Wednesday 27 February 2008

Does the earthquake mean that God is angry with us?

When the brain encounters something that doesn't make sense it tends to use a template of what it has already encountered or thought about to explain it. So when the earthquake hit Sheffield at 1am last night I immediately thought that the house was being shaken as though it was wrapped in a giant hand. My wife heard a great noise but I have no memory of it, just my perception at the time of the house being in a giant hand and being given a gentle shake.

In the Bible, in the past and still in some parts of the world an earthquake is interpreted as God's anger with humanity. Of course we're far too sophisticated to think like that now - but even without us thinking that this is direct retribution for specific acts we might still ask how we fit the fact of earthquakes into our Christian view.

At the beginning of Genesis God brings order to a previously chaotic scene. Random, meaningless and formless nature is composed into a harmonious and purposeful world. The universe seems to be full of planets where this chaos still reins and life is not possible and I find this a great source of faith - it makes it seem all the more incredible that the earth is set up as it is - and while it's possible, I suppose, for this to be random it seems much more likely to be as a result of some sort of design.
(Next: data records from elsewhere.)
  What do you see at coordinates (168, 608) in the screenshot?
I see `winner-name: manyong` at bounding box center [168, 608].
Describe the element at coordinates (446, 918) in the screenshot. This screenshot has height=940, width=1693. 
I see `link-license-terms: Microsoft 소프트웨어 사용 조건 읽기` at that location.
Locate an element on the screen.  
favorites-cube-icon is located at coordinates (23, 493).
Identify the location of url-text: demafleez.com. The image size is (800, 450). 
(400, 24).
The idea that this is random, while possible, involves a certain commitment to a certain way of looking at the world, just as my own view that God created the world does.

Throughout the Old Testament there are references to natural disasters in which the peace and harmony God brings about in the creation of the world seems to be sneaking back into the picture. Unsurprisingly the religious imagination responds to these events with a religious interpretation - God is angry.
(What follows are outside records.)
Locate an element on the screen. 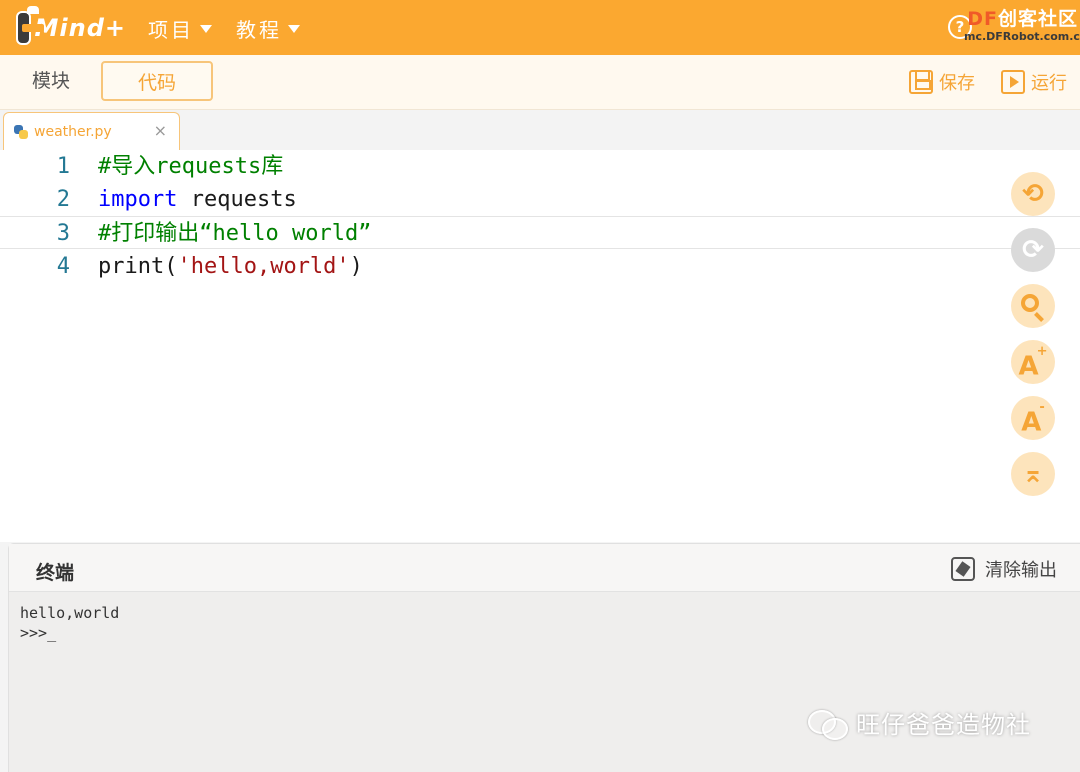 The height and width of the screenshot is (772, 1080). undo-icon: ⟲ is located at coordinates (1033, 194).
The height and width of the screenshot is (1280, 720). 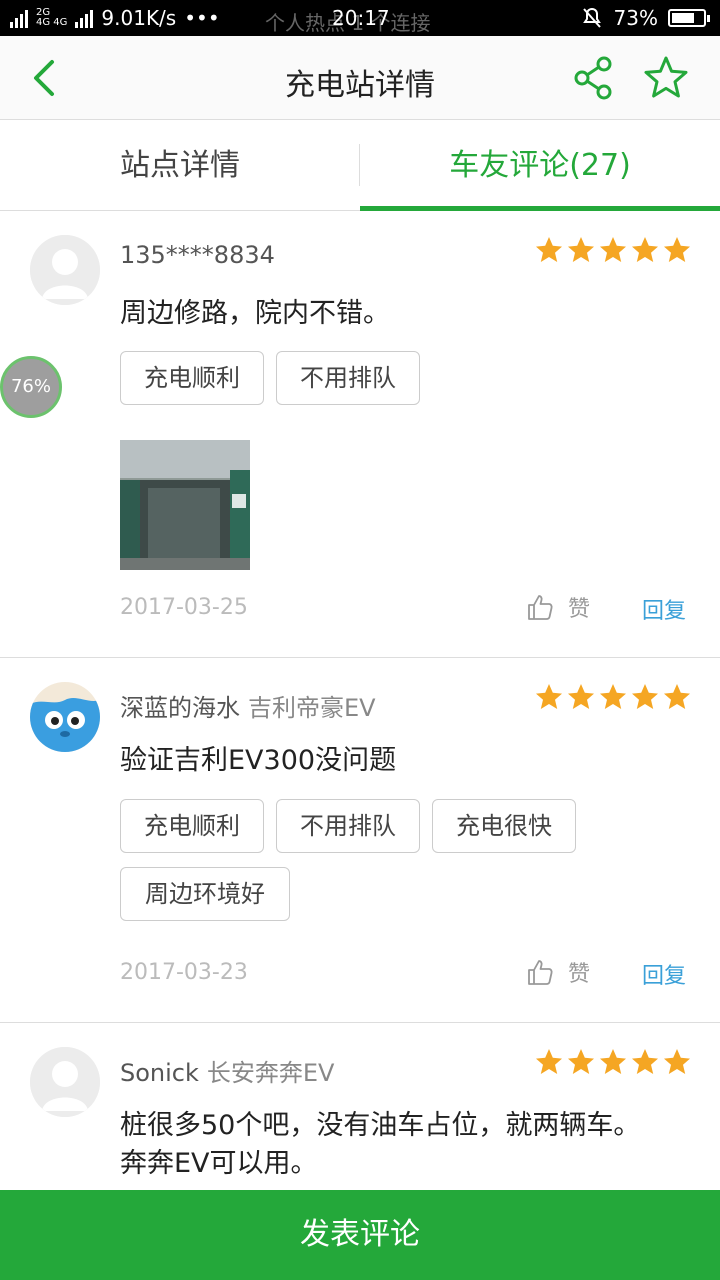 I want to click on review-photo, so click(x=185, y=505).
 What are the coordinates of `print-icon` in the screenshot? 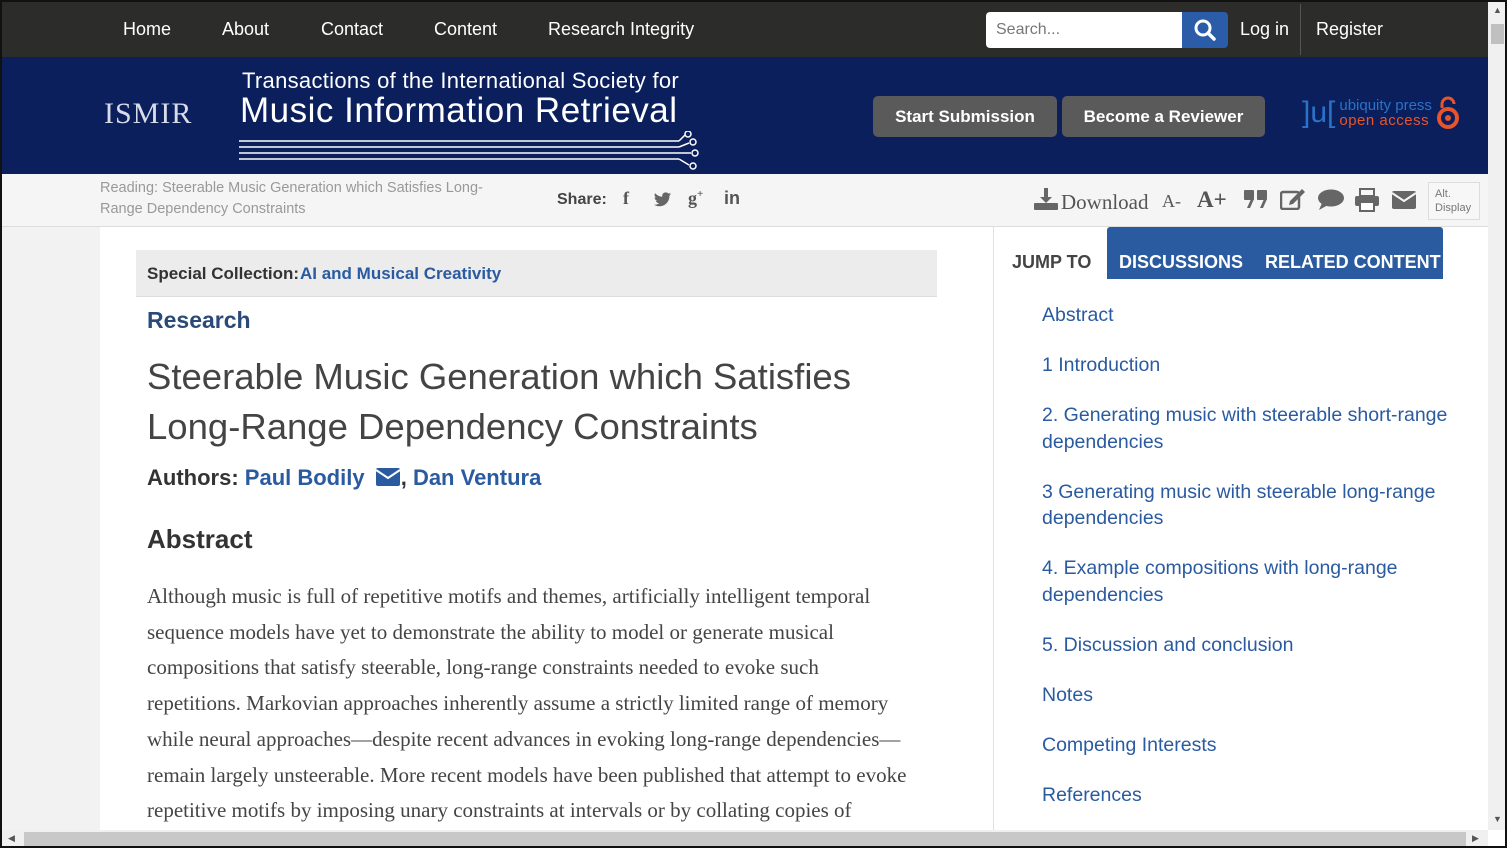 It's located at (1367, 200).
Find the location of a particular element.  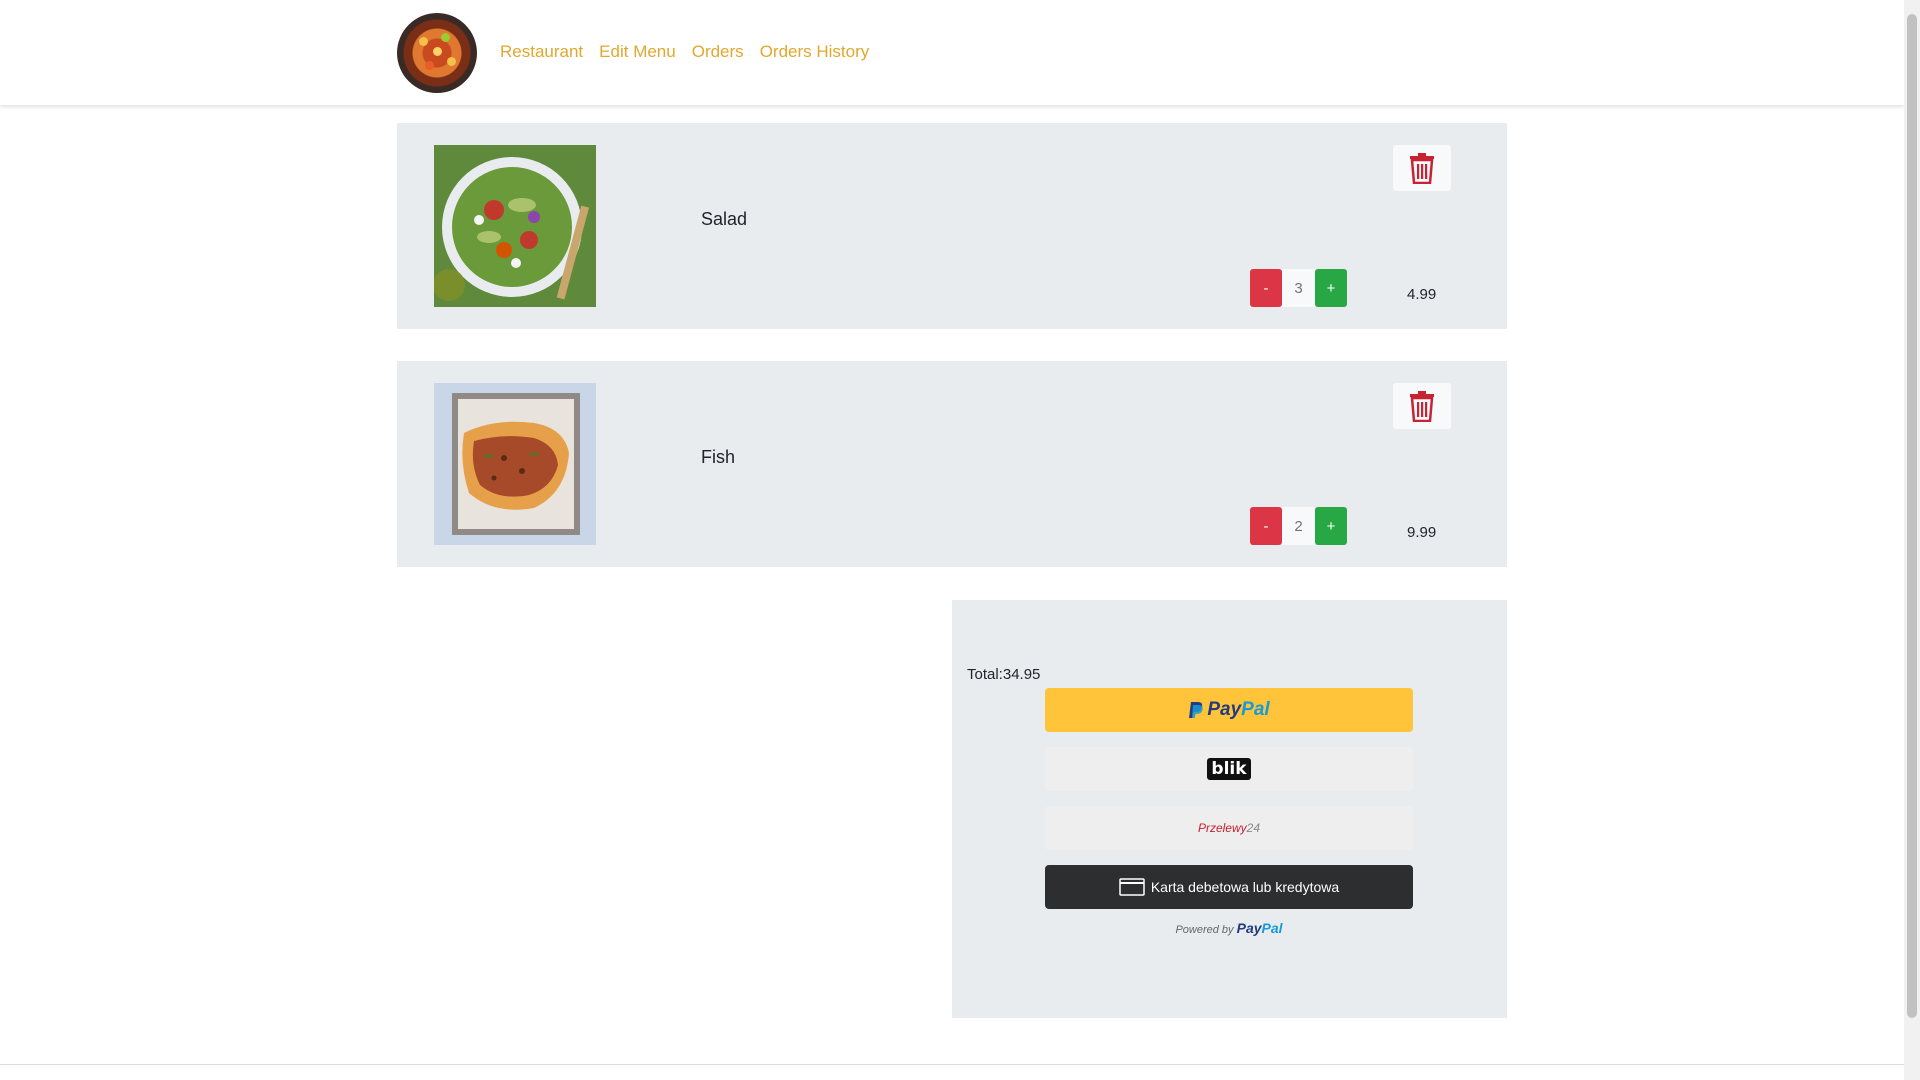

przelewy24-button: Przelewy24 is located at coordinates (1229, 828).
But there are no earthquakes in the Garden of Eden, and there will be no earthquakes in the Kingdom of God. This is a fallen world where eternal life, complete peace and harmony, and an unbroken relationship between creature and its creator have been disrupted. Even so the glass is more than half full. Even in a world where death and destruction are able to make their mark they are rare compared to the peace and stability that the creation provides for most of us most of the time.
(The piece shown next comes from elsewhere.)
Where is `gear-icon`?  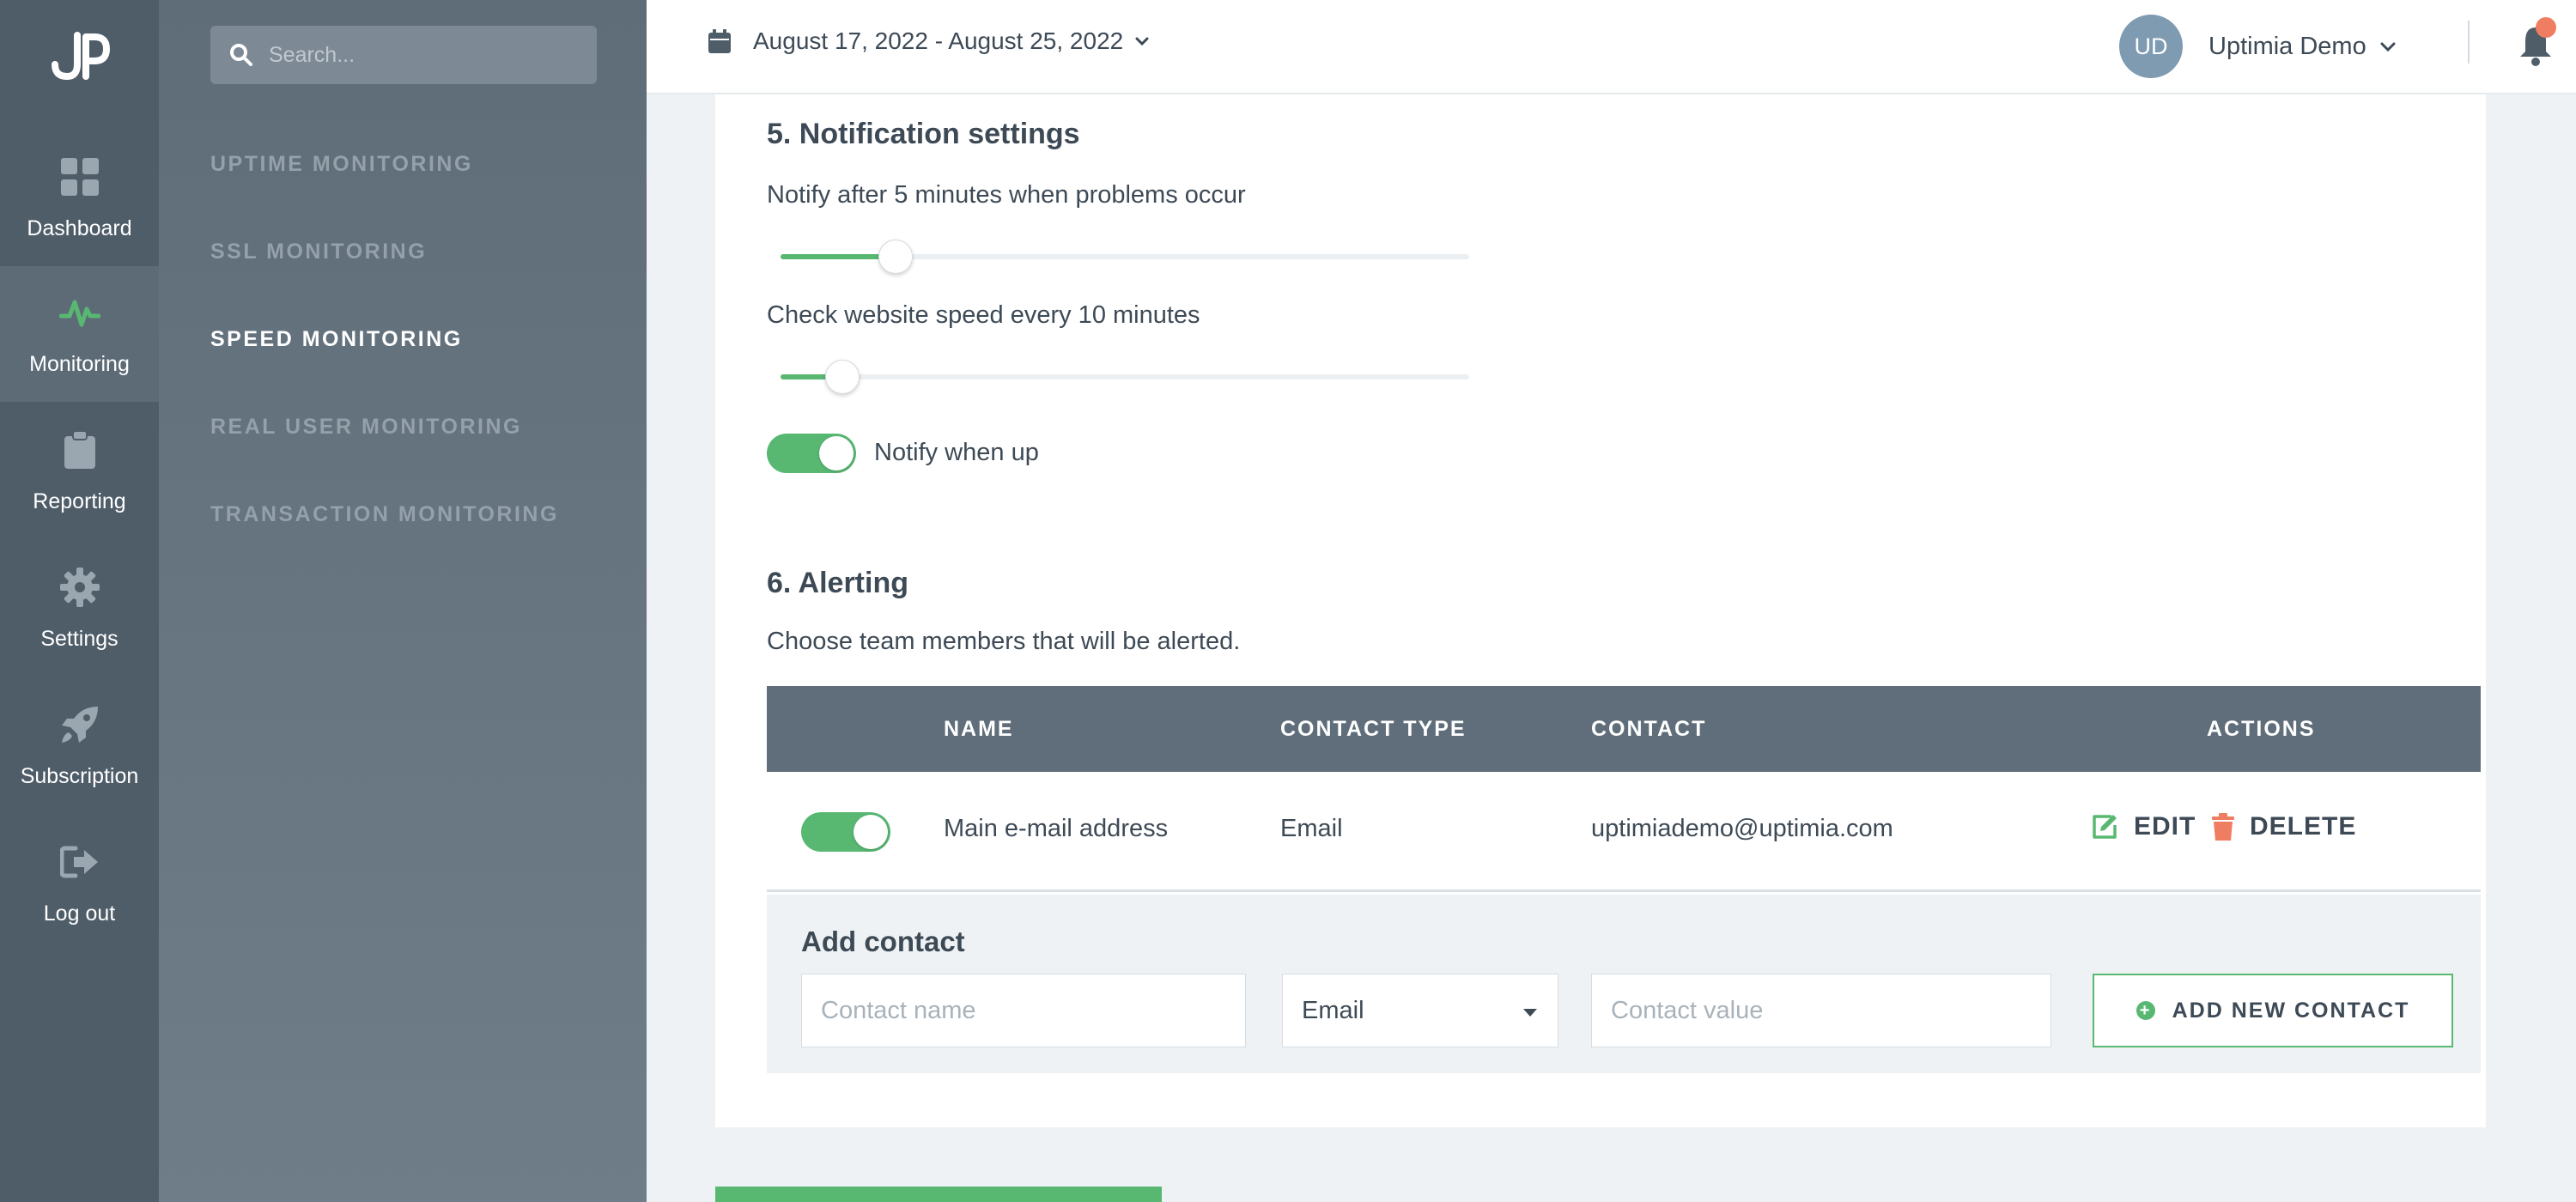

But the earthquake can remind us that God is angry. Disease, Earthquakes, Tsunamis, all these things should help us to remember that we live in a corrupted universe in which humans have turned away from God. And these things become to us God's wrath when we do not comprehend them. God's wrath is, according to Karl Barth, 'the questionableness of life is so far as we do not apprehend it....the whole world is the footprint of God; yes, but, in so far as we choose scandal rather than faith, the footprint in the vast riddle of the world is the footprint of his wrath.'

We were created to live in a perfect world in obedience and harmony with God, receiving his eternal protection and blessing, but we chose freedom from God. Eventually we will return to God and there will be no more earthquakes, no more disease, and no more tsunamis. These things are a source of existential terror to those without this faith but the terror can be overcome by faith here and now even if we have to wait for the rest.